> **Job 1**:
Answer these questions about the passage on Article V conventions:
(a) What rule did Swindler suggest Congress impose on convention delegates who wanted to propose an amendment?
(b) Which city hosted a "convention of states" the year before the 1787 gathering?
(c) Where were the journals of the most recently obtained convention of states found?

** Begin Document **

Thus, Swindler suggested that if the requisite number of state applications was reached, Congress should simply ignore its duty to call a convention.
Alternatively, Swindler wrote, Congress could gerrymander the convention and/or prescribe rules that would render its operation impossible. For example, he suggested that Congress mandate a rule that convention delegates were not permitted to propose any amendment unless they did so unanimously. He also argued that the courts should determine which states had permission to participate in the process and which states did not.
Was the author of these lawless propositions the source of Burger’s vehement dislike of the convention procedure? He very likely was. Remember that William Swindler was Burger’s friend. Their relationship was professional, but it was also personal: Burger wrote of his “warm personal relationship with Bill” and his “visits and walks with him at Williamsburg.” Furthermore, I can find no evidence that Burger ever did any research on Article V himself: He seems never to have heard an Article V case or published anything on the subject.
It is at least probable, therefore, that the source for Burger’s anti-Article V views was a ideologically-driven liberal willing to gut the Constitution to achieve his policy goals.
Not much of a testimonial.
For many years, opponents of a convention for proposing amendments argued that the law governing such a convention was unknowable because the only precedent for such a gathering was the Constitutional Convention of 1787.
This was always an ignorant claim, since even high schoolers learn that Annapolis, Maryland hosted a “convention of states” the previous year. Russell Caplan’s book, Constitutional Brinksmanship, published nearly three decades ago, documented several other interstate and inter-colonial conventions as well. It was clear that those claiming the “only precedent” was the 1787 gathering had not done their homework.
In 2010 I uncovered more multi-state conventions, and 2013 published an article that listed 32 such gatherings from 1689 through 1787. Twenty-four of these were regional—or, to use the Founding-Era word, “partial”—conventions. The other six were national, or as the Founders would say, “general.” In that article I also analyzed in detail the records of fourteen of these conclaves. All of them employed pretty much the same set of protocols.
In addition, on this website I’ve discussed several conventions of states occurring after the Constitution was adopted: regional conventions at Hartford (1814), Nashville (1850), and Santa Fe (1922), and a general convention in Washington, D.C. (1861). The last of these was convened to draft a constitutional amendment. Yet, believe or not, some people are still asserting that “We have only one Precedent, the Convention in Philadelphia in 1787!”
Now there’s more. I recently obtained the journal for still another convention of states. Some have claimed that the proceedings for that assembly were never recorded, or perhaps had been lost. But I found them within the first volume of the journals of the Congress of the Confederate States of America.

** End Document **
** Begin Given entries **

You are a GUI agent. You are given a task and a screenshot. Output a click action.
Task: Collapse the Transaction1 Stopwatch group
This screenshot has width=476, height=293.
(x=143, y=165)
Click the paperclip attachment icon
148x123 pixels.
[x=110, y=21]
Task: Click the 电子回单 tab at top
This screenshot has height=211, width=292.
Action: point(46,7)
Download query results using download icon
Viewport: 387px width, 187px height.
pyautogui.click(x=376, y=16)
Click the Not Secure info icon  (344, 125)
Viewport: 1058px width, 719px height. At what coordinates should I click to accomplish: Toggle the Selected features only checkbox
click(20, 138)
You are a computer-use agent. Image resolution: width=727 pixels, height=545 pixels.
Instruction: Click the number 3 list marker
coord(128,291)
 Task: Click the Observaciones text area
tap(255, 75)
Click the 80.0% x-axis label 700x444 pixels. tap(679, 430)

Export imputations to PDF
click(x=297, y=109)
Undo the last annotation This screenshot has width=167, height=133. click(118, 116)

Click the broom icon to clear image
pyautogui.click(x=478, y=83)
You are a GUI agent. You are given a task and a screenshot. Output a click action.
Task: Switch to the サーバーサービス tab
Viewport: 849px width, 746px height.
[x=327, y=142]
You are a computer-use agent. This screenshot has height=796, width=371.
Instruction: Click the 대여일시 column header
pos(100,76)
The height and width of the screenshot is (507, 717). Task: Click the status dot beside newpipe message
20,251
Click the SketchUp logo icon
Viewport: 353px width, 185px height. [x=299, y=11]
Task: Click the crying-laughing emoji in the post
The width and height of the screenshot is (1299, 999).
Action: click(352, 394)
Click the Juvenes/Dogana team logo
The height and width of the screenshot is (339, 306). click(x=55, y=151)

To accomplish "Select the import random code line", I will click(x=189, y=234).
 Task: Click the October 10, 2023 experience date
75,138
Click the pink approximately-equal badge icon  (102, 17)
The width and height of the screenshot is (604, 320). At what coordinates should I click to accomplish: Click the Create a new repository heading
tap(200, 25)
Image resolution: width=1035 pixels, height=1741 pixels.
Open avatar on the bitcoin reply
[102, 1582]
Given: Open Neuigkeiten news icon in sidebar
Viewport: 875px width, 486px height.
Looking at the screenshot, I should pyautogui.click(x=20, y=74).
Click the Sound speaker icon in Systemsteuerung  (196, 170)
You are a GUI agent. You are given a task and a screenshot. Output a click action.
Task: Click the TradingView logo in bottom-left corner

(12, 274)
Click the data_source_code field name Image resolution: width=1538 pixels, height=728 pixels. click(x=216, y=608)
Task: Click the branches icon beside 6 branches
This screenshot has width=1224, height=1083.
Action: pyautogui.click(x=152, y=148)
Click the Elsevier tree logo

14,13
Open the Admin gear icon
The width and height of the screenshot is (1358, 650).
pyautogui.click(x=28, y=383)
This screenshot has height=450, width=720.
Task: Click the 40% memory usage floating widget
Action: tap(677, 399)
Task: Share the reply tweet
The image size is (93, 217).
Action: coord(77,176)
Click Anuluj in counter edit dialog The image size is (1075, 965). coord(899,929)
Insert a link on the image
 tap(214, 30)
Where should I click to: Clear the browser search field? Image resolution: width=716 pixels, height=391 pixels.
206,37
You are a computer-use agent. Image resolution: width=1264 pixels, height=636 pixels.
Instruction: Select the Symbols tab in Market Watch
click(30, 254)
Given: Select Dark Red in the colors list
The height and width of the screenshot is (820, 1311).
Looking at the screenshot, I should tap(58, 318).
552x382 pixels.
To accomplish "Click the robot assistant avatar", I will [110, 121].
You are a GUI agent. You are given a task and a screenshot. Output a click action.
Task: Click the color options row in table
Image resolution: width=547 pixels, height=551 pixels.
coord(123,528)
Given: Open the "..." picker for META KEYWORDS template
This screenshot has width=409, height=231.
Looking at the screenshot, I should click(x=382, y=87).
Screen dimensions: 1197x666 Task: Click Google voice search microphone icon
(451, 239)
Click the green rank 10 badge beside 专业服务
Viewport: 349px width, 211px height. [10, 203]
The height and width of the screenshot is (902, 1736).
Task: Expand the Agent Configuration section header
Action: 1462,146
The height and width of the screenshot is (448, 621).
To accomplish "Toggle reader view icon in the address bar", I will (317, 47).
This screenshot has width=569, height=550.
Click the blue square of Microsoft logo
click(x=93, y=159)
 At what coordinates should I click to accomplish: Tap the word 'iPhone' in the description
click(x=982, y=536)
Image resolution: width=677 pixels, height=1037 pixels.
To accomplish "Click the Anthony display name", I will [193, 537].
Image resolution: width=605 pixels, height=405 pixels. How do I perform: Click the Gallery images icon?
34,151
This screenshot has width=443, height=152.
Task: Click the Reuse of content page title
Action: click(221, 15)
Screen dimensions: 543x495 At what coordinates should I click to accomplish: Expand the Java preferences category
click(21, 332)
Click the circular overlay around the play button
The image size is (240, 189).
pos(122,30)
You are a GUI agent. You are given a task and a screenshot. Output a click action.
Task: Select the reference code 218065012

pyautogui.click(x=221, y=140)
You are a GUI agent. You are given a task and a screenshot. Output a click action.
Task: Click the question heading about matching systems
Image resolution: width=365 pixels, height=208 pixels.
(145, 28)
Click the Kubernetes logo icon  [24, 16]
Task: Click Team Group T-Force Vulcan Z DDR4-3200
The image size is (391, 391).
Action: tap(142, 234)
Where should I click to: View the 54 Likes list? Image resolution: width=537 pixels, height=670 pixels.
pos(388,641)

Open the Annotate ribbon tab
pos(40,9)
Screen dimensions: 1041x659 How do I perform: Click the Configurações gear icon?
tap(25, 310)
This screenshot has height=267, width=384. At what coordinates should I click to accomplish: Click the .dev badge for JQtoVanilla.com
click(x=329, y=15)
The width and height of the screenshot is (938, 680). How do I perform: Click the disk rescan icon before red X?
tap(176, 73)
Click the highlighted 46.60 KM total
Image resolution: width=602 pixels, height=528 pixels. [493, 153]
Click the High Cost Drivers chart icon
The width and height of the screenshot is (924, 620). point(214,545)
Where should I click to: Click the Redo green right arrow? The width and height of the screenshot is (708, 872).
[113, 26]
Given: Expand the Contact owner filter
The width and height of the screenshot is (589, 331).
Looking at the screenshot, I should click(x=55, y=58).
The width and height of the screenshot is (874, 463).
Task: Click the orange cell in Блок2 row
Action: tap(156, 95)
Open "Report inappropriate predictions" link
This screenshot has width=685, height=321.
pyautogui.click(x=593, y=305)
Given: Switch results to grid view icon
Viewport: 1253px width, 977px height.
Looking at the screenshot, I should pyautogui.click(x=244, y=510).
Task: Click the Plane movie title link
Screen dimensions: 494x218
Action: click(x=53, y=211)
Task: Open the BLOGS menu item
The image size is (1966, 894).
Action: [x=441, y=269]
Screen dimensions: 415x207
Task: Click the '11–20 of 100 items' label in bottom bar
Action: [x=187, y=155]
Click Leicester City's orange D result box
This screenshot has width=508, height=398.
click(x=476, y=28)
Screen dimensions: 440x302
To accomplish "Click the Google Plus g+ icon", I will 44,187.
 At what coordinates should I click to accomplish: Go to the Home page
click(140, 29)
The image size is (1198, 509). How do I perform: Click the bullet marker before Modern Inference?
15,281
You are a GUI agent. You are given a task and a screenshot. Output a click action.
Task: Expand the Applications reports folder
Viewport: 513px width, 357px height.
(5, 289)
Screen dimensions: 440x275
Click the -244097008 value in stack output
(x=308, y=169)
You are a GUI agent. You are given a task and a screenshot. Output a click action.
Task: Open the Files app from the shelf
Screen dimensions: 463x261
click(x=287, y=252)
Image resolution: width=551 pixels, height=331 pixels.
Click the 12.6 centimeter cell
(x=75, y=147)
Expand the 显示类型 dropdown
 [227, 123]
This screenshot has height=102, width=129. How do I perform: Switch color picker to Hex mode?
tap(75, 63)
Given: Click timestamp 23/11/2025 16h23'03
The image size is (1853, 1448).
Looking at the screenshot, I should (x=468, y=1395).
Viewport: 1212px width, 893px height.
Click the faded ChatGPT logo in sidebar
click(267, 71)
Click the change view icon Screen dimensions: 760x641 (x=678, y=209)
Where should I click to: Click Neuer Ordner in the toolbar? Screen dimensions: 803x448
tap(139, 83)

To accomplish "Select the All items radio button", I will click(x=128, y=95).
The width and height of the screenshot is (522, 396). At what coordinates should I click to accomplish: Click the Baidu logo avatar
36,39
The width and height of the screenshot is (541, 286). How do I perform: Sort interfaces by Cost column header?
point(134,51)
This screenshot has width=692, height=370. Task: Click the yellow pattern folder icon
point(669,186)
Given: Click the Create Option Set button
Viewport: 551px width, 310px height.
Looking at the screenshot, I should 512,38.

** End Given entries **

> **Job 2**: Reproduce the entries between the line holding "At what coordinates should I click to accomplish: Tap" and the line holding "pos(122,30)", inclusive, switching "Image resolution" to "Screen resolution" and leaving everything else unchanged.

> **Written reply 1**:
(a) Delegates could not propose any amendment unless they did so unanimously.
(b) Annapolis, Maryland.
(c) Within the first volume of the journals of the Congress of the Confederate States of America.

> **Written reply 2**:
 At what coordinates should I click to accomplish: Tap the word 'iPhone' in the description
click(x=982, y=536)
Screen resolution: width=677 pixels, height=1037 pixels.
To accomplish "Click the Anthony display name", I will [193, 537].
Screen resolution: width=605 pixels, height=405 pixels. How do I perform: Click the Gallery images icon?
34,151
This screenshot has width=443, height=152.
Task: Click the Reuse of content page title
Action: click(221, 15)
Screen dimensions: 543x495 At what coordinates should I click to accomplish: Expand the Java preferences category
click(21, 332)
Click the circular overlay around the play button
The image size is (240, 189).
pos(122,30)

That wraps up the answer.